Background and objectivesA constant voltage (DC voltage) is usually used in radiofrequency ablation (RFA) computer models to mimic the radiofrequency voltage. However, in some cases a low frequency sine wave voltage (AC voltage) may be used instead. Our objective was to assess the thermal impact of replacing DC voltage by low-frequency AC voltage in RFA computer modeling. MethodsA 2D model was used consisting of an ablation electrode placed perpendicular to the tissue fragment. The Finite Element method was used to solve a coupled electric-thermal problem. Quasi-static electrical approximation was implemented in two ways (both with equivalent electrical power): (1) by a constant voltage of 25 V in the ablation electrode (DC voltage), and (2) applying a sine waveform with peak amplitude of 25√2 V (AC voltage). The frequency of the sine signal (fAC) varied from 0.5 Hz to 50 Hz. ResultsSine wave thermal oscillations (at twice the fAC frequency) were observed in the case of AC voltage, in addition to the temperature obtained by DC voltage.

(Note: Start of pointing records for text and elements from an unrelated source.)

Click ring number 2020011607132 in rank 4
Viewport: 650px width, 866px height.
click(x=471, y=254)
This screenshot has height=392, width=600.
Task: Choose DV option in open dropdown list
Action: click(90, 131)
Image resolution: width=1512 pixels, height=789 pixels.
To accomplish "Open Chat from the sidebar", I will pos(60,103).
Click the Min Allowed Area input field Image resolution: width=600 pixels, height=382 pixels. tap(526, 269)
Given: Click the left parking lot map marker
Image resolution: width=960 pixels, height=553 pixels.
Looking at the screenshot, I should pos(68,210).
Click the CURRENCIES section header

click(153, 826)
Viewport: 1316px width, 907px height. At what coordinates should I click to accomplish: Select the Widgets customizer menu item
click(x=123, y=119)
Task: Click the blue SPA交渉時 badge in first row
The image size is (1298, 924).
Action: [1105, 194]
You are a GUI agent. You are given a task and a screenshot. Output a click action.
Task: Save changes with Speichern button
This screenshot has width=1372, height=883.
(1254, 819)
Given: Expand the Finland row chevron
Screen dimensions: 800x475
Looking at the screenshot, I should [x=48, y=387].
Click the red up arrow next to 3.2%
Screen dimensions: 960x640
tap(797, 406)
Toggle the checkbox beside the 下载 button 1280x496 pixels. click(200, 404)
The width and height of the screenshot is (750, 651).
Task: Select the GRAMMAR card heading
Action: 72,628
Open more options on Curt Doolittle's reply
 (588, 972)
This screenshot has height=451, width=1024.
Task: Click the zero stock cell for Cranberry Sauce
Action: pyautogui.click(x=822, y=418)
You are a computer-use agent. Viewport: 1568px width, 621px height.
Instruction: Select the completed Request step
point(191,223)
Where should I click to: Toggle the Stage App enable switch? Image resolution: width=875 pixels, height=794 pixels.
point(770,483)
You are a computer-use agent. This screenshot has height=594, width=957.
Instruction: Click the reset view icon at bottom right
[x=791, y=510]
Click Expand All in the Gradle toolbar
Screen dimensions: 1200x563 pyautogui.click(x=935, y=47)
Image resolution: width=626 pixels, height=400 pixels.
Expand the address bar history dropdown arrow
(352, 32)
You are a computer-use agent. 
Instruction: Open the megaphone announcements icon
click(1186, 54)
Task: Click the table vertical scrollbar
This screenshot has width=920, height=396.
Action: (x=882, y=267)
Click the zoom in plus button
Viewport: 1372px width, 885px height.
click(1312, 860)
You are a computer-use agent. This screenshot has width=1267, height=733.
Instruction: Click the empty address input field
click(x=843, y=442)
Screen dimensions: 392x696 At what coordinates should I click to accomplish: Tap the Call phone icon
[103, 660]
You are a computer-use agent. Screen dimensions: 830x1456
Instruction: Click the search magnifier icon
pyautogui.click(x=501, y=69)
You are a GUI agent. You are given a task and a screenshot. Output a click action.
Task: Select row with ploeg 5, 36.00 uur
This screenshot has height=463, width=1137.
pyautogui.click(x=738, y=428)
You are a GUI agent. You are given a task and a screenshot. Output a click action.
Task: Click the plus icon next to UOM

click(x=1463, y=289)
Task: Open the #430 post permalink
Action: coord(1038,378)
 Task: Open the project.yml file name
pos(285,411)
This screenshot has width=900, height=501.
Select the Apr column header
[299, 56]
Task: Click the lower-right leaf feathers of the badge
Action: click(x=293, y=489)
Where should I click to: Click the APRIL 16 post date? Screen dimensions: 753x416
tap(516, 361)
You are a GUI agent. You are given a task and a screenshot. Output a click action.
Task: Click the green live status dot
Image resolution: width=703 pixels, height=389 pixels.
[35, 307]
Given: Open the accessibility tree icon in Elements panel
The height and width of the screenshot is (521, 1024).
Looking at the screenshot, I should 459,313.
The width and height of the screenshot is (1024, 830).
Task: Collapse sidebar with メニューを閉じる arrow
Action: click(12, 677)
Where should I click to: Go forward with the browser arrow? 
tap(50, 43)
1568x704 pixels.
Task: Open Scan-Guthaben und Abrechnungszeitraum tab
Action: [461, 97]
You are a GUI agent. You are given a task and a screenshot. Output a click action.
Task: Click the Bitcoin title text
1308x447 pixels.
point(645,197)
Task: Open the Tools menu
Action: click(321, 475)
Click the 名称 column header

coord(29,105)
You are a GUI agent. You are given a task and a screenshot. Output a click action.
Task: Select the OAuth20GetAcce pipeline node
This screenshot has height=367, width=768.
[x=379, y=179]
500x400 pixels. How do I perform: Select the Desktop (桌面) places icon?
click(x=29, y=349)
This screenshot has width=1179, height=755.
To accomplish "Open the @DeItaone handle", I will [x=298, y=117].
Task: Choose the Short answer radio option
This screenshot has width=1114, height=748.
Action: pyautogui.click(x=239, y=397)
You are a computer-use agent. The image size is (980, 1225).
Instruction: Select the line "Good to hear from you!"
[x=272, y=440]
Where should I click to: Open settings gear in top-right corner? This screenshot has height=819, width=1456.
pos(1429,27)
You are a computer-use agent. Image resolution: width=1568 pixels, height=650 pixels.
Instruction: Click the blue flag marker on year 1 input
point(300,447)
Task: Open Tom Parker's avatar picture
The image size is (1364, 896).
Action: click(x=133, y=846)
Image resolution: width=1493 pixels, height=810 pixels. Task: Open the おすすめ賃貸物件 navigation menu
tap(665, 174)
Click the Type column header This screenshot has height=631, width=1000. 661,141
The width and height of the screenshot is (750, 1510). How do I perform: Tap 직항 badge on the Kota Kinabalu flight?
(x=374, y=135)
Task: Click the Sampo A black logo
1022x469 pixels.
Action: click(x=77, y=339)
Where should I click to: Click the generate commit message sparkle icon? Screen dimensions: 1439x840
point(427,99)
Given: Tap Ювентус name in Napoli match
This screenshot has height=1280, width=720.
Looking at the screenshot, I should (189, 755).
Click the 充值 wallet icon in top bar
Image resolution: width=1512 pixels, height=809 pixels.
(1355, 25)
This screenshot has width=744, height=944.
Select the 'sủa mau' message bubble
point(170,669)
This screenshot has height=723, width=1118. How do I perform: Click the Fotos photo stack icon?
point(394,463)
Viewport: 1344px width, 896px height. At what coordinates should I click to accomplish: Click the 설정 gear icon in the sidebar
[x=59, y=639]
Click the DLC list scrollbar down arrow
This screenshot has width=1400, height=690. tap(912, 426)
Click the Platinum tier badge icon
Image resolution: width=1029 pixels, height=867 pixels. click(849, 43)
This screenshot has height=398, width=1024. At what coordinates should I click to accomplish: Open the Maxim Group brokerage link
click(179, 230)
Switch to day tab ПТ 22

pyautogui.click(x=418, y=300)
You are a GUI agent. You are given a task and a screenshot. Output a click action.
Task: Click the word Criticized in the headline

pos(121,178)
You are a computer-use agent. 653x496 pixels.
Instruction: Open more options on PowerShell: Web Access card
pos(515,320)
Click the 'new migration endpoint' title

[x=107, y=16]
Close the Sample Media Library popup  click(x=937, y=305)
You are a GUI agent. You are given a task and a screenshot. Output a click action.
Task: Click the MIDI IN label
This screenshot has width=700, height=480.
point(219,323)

The amplitude of the oscillations: (1) increased with temperature, remaining more or less constant after 30 s; (2) was of up to ±3 °C for very low fAC values (0.5 Hz); and (3) was reduced at higher fAC values and with distance from the electrode (almost negligible for distances > 5 mm). The evolution of maximum lesion depth and width were almost identical with both DC and AC. ConclusionsAlthough reducing fAC reduces the computation time, thermal oscillations appear at points near the electrode, which suggests that a minimum value of fAC should be used. Replacing DC voltage by low-frequency AC voltage does not appear to have an impact on the lesion depth.